Из первых, самых четких оттисков издатель сделал репрезентационный альбом с собранными воедино 95 раскрашенными гравюрами. Его украсил кожаный с золотым тиснением переплет. Вероятно, он был подарен самой императрице. Сегодня он вместе с прочими книгами и альбомами князя Г.А. Потемкина-Таврического хранится в библиотеке Казанского университета. Так же как и в журнале, в нем не было иного текста, кроме сопроводительных подписей. В немецком варианте альбом назывался «Представление о костюмах народов Российской империи»[163].
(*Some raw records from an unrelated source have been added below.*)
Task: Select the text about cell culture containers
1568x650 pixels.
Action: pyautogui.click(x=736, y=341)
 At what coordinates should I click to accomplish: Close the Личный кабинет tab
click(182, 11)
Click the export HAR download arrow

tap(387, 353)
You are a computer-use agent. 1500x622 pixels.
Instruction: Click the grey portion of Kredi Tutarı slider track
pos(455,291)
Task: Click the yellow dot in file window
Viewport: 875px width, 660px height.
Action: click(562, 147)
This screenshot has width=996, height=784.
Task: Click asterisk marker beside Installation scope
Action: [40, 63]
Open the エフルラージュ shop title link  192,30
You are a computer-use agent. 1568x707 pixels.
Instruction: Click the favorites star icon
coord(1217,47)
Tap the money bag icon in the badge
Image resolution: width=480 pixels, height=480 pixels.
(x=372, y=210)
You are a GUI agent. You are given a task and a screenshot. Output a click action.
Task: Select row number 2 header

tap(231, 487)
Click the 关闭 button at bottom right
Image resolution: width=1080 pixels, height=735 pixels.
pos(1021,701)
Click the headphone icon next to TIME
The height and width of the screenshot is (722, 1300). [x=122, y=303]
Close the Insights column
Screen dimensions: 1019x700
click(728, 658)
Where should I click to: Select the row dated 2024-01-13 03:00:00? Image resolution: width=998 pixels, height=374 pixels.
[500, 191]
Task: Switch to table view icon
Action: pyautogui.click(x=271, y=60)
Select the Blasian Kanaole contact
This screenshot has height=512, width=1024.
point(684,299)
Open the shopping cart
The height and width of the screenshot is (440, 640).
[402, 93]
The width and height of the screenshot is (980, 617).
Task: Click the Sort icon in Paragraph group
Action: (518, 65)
В России Христофор Рот прожил более 10 лет, но ни он сам, ни его помощник Шлеппер не были участниками экспедиций и гравюры «костюмов» делали, не выезжая из российской столицы. Историки искусства расходятся во мнениях о том, кто был подлинным автором этих рисунков и что служило для них «натурой»: образцы одежды, рисунки иных художников, фантазия или визуальные наблюдения. Разные версии по этому поводу отразились в справочных изданиях и в исследовательской литературе. Так, Н.Н. Гончарова считает, что они сделаны по зарисовкам Лепренса и Георги. Действительно, при сопоставлении видно, что, например, «костюмы» «Казанский Татар», «Татарка казанская спереди», «Татарка казанская сзади» Рот сделал, воспроизведя на меди соответствующие типажи с гравюры Лепренса «Tartares des environs de Kazan». Тот же источник (Лепренс) у гравюры «Женщина Валдая».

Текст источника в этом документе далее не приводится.